All the soul we render
Back to Thee completely,
Trusting Thou wilt tend her
Through the deathlike hours,
And all night remake her
To Thy likeness sweetly,
Then with dawn awake her
And give back her powers.

Slumber's less uncertain
Brother soon will bind us
—Darker falls the curtain,
Stifling-close 'tis drawn:
But amidst that prison
Still Thy voice can find us,
And, as Thou has risen,
Raise us in Thy dawn.

(from Poems, C. S. Lewis, edited by Walter Hooper)

Saturday, October 19, 2013

The Apologist's Evening Prayer

by C. S. Lewis

From all my lame defeats and oh! much more
From all the victories that I seemed to score;
From cleverness shot forth on Thy behalf
At which, while angels weep, the audience laugh;
From all my proofs of Thy divinity,
Thou, who wouldst give no sign, deliver me.

Thoughts are but coins.

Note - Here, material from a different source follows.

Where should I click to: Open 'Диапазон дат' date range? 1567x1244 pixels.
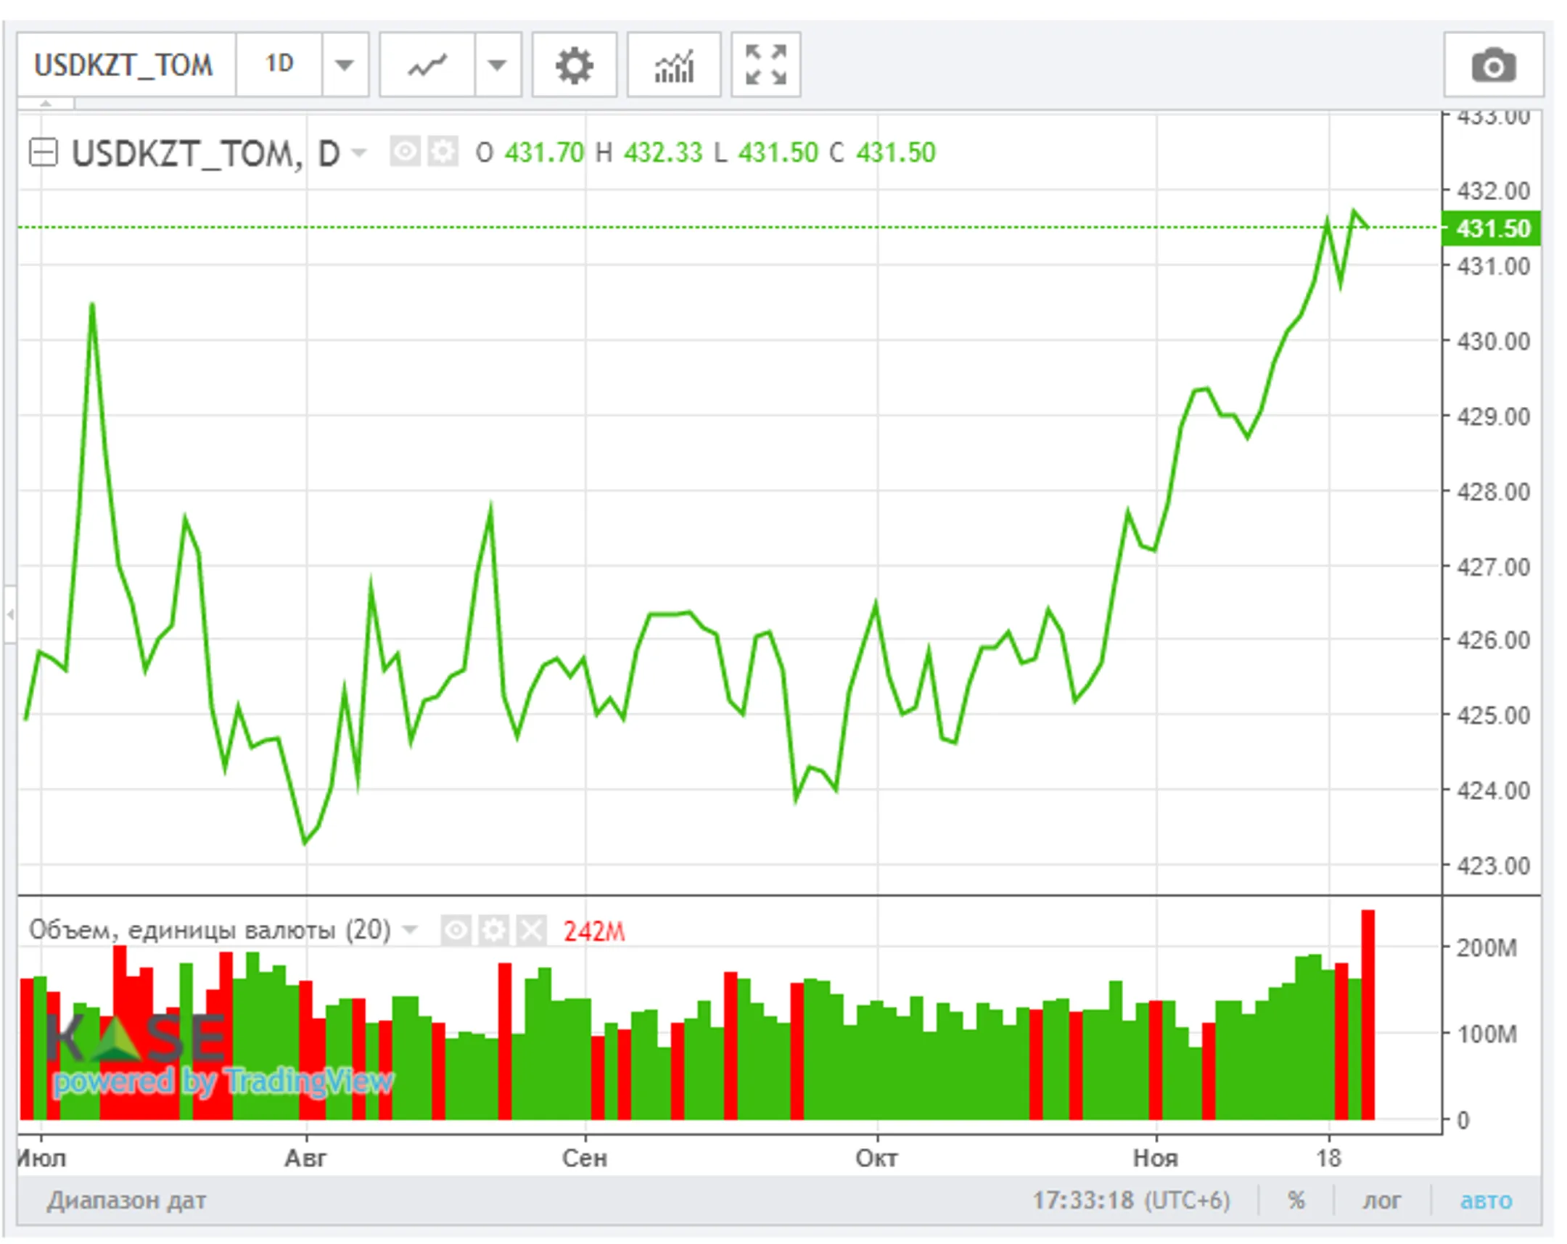tap(126, 1200)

Let me not trust, instead
of Thee, their thin-worn image of Thy head.
From all my thoughts, even from my thoughts of Thee,
O thou fair Silence, fall, and set me free.
Lord of the narrow gate and the needle's eye,
Take from me all my trumpery lest I die.

(from Poems, C. S. Lewis, edited by Walter Hooper)

Thursday, October 17, 2013

Stephen to Lazarus

by C. S. Lewis

But was I the first martyr, who
Gave up no more than life, while you,
Already free among the dead,
Your rags stripped off, your fetters shed,
Surrendered what all other men
Irrevocably keep, and when
Your battered ship at anchor lay
Seemingly safe in the dark bay
No ripple stirs, obediently
Put out a second time to sea
Well knowing that your death (in vain
Died once) must all be died again?

(from Poems, C. S. Lewis, edited by Walter Hooper)

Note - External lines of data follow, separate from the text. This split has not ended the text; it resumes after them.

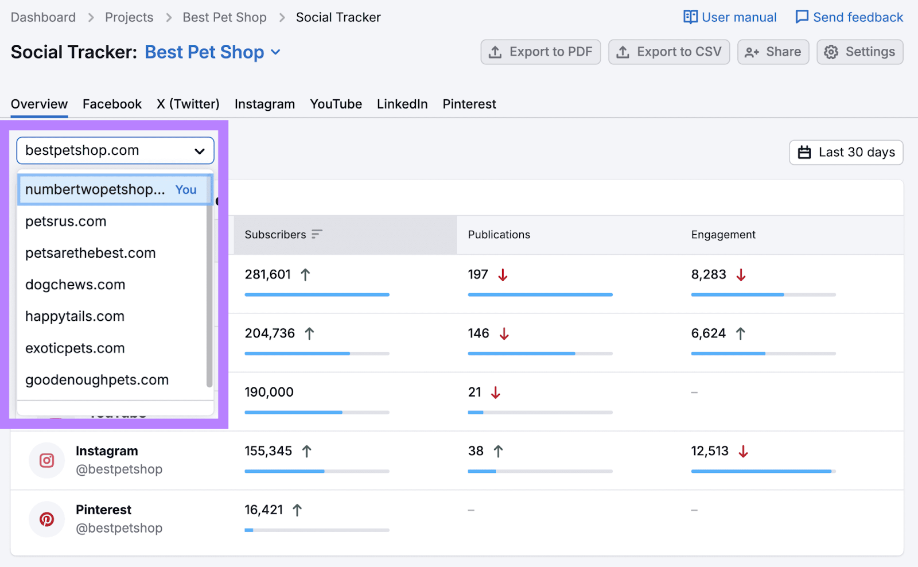Navigate to Dashboard via the breadcrumb
Screen dimensions: 918x567
pyautogui.click(x=42, y=17)
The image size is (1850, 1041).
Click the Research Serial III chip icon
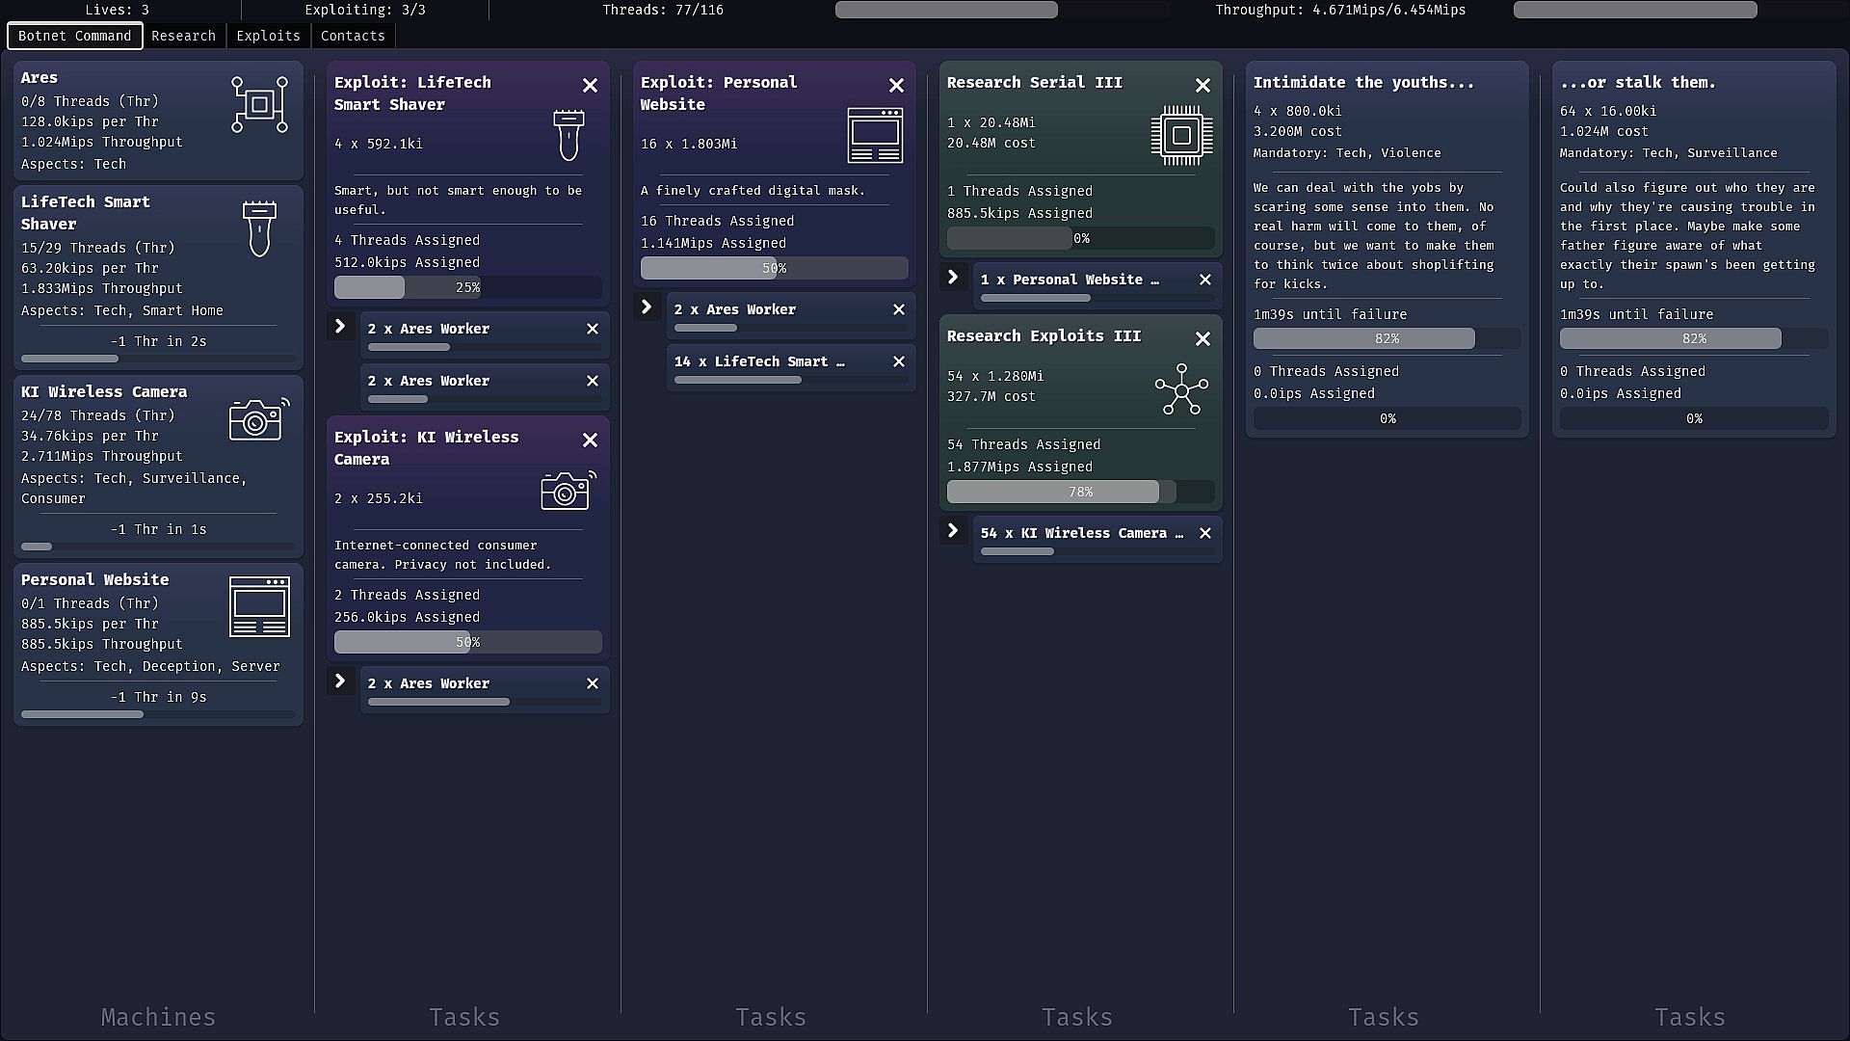coord(1181,135)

Wednesday, October 16, 2013

Prayer

by C. S. Lewis

Master, they say that when I seem
   To be in speech with you,
Since you make no replies, it's all a dream
   —One talker aping two.

They are half right, but not as they
   Imagine; rather, I
Seek in myself the things I meant to say,
   And lo! the wells are dry.

Then, seeing me empty, you forsake
   The Listener's role, and through
My dead lips breathe and into utterance wake
   The thoughts I never knew.

And thus you neither need reply
   Nor can; thus, while we seem
Two talking, thou art One forever, and I
   No dreamer, but thy dream.

(from Poems, C. S. Lewis, edited by Walter Hooper)

Sunday, August 11, 2013

Late Summer

I, dusty and bedraggled as I am,
Pestered with wasps and weeds and making jam,
Blowzy and stale, my welcome long outstayed,
Proved false in every promise that I made,
At my beginning I believed, like you,
Something would come of all my green and blue.
Mortals remember, looking on the thing
I am, that I, even I, was once a spring.